31 октября. Не ем, не пью четвертый день, все болит, плохо сердце. За что? Писать нечего — стоны и слезы. Приезжал Беркенгейм (врач, друг семьи. — В. Р.); привезли глупого доктора — Расторгуева (П. И. Растегаев. — у С. А. ошибка. — В. Р.) и с медицинских курсов барышню. Только еще тяжелее эти чужие люди, а дети хотят снять с себя ответственность. Чего? Моей жизни? Захочу — и при всех уйду из этой тяжелой, мучительной жизни… Не вижу просвета, если даже вернется Л. Н. когда-нибудь. За те страдания, которые он мне причинил, никогда не будет прежнего. Мы не по-прежнему будем просто, легко любить друг друга, а будем бояться друг друга. Боюсь за его силы и здоровье.

Записи набора данных
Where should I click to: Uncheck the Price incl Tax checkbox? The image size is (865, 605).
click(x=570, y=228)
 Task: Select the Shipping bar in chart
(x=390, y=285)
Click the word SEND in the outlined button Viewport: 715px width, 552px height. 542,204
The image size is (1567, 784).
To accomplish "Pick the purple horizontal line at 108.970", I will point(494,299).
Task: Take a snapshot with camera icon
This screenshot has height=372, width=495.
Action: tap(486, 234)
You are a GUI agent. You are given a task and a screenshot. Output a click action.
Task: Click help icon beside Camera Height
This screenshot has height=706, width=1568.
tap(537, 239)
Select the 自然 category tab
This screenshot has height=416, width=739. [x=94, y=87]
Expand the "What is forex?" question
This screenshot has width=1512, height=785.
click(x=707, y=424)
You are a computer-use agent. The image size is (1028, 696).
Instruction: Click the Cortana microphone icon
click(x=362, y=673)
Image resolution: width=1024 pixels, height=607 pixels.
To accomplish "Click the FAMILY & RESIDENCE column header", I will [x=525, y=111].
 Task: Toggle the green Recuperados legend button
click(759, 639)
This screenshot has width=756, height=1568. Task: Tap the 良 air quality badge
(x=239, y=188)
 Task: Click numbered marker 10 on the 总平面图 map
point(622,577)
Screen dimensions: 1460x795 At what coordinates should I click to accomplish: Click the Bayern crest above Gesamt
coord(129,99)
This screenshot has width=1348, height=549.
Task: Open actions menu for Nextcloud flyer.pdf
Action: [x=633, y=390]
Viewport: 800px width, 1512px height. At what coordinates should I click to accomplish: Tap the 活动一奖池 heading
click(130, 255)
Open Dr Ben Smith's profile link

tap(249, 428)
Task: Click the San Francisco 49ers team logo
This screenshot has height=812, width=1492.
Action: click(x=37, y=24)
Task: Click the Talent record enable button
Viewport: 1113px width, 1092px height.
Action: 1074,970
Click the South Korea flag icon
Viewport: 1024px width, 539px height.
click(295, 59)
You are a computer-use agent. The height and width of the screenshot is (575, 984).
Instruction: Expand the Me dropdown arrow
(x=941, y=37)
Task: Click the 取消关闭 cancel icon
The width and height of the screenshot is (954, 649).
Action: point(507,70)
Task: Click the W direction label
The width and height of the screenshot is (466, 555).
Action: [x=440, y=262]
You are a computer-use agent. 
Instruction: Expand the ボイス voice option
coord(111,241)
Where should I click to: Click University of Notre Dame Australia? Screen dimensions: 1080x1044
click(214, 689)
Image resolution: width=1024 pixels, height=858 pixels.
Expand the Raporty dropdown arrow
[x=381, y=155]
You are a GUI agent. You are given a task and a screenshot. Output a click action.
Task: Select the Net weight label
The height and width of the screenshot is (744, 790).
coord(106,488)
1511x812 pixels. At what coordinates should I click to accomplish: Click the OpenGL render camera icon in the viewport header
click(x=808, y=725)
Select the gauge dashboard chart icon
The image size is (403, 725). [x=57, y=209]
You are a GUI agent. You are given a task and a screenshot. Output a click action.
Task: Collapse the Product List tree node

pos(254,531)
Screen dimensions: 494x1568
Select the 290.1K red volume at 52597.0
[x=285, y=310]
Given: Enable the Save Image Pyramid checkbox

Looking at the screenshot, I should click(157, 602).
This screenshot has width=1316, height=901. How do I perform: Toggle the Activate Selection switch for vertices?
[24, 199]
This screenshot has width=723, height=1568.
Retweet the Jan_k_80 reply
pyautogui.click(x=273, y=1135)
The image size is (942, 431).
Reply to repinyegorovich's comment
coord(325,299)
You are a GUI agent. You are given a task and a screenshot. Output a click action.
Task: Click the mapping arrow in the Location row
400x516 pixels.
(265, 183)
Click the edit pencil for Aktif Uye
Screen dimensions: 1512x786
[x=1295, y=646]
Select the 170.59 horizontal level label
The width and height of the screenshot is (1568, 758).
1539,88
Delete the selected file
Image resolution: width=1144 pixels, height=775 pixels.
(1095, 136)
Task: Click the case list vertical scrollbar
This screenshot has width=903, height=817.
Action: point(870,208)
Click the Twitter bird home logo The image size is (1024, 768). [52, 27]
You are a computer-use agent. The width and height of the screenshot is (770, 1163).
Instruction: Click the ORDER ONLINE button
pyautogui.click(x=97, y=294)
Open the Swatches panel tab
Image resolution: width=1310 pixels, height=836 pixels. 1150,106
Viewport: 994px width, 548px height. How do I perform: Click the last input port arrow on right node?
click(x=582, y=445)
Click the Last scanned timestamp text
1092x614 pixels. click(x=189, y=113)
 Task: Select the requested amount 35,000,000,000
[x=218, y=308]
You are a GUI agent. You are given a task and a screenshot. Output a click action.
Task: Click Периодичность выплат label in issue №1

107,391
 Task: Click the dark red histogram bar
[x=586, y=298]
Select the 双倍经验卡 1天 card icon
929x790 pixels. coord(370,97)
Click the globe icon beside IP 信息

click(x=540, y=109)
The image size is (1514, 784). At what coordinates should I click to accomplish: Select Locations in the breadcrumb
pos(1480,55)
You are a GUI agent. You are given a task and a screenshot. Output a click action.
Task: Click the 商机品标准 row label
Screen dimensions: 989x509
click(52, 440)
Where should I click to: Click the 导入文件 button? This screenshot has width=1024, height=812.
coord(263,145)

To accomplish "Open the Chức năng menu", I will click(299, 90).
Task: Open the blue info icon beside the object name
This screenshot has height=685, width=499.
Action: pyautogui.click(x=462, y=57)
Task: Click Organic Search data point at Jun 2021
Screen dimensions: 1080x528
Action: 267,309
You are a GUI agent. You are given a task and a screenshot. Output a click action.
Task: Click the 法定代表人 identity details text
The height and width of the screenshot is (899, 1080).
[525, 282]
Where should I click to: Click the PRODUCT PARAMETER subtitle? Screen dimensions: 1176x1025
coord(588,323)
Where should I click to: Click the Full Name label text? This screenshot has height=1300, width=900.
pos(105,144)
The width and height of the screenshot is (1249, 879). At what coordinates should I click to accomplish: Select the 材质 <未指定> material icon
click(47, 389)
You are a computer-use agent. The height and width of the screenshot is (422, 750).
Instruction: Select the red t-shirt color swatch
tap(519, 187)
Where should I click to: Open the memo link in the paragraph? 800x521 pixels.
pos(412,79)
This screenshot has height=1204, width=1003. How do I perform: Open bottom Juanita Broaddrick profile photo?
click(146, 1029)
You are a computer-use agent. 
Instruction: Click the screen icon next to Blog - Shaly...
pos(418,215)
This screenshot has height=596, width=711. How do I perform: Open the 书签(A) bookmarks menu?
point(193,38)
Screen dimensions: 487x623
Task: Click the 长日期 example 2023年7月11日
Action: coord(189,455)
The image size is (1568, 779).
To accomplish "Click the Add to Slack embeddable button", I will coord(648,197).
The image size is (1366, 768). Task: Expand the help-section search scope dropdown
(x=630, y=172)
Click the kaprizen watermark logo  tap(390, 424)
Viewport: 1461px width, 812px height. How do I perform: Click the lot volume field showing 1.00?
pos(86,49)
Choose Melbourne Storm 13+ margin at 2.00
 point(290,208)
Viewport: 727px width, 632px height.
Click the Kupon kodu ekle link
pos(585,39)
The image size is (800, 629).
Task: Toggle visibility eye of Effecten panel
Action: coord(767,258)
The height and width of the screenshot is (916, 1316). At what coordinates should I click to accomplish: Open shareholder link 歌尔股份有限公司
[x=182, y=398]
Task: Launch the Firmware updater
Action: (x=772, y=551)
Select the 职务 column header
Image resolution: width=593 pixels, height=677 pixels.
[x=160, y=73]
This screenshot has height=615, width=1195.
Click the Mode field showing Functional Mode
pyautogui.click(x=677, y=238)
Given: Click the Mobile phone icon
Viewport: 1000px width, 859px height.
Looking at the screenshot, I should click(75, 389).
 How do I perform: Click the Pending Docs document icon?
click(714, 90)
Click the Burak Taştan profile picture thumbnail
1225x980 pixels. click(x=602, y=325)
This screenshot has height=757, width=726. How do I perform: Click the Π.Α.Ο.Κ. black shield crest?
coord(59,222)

» ВОПРОСЫ ДЛЯ ОТВЕТА:
[1] Кратко изложите запись от 31 октября в двух предложениях.
[2] Выпишите из записи от 31 октября дословно фрагмент между словами «31 октября. Не» и «силы и здоровье.» включительно.
[3] Напишите продолжение записи от 31 октября, начиная сразу после ее последнего предложения.

» ОТВЕТЫ К ЗАДАНИЯМ:
[1] В записи от 31 октября говорится о четвертом дне без еды и питья, о боли во всем теле и плохом сердце, а также о приезде врачей и барышни с медицинских курсов, присутствие которых делает все лишь тяжелее. Кроме того, в ней выражается уверенность, что даже при возвращении Л. Н. прежней простой и легкой любви уже не будет, останется лишь страх друг перед другом и тревога за его силы и здоровье.

[2]
31 октября. Не ем, не пью четвертый день, все болит, плохо сердце. За что? Писать нечего — стоны и слезы. Приезжал Беркенгейм (врач, друг семьи. — В. Р.); привезли глупого доктора — Расторгуева (П. И. Растегаев. — у С. А. ошибка. — В. Р.) и с медицинских курсов барышню. Только еще тяжелее эти чужие люди, а дети хотят снять с себя ответственность. Чего? Моей жизни? Захочу — и при всех уйду из этой тяжелой, мучительной жизни… Не вижу просвета, если даже вернется Л. Н. когда-нибудь. За те страдания, которые он мне причинил, никогда не будет прежнего. Мы не по-прежнему будем просто, легко любить друг друга, а будем бояться друг друга. Боюсь за его силы и здоровье.

[3]
1 ноября. Слабею; пятые сутки не ела и пила немного воды. Сегодня немного полегче и меньше той страстной любви к Л. Н., которая так уязвлена и так страшно истерзала мое сердце. Причащалась, беседовала с священником. Решилась принять немного пищи из страха не быть в состоянии ехать к Льву Ник., если он заболеет. Приехал сын Миша. Занялась немного.
2 ноября. Рано утром получила от „Русского слова“ телеграмму: „Лев Ник. заболел в Астапове. Температура 40°. Мы все поехали из Тулы: Таня, Андрюша, фельдшерица — экстренным поездом в Астапово“»[183].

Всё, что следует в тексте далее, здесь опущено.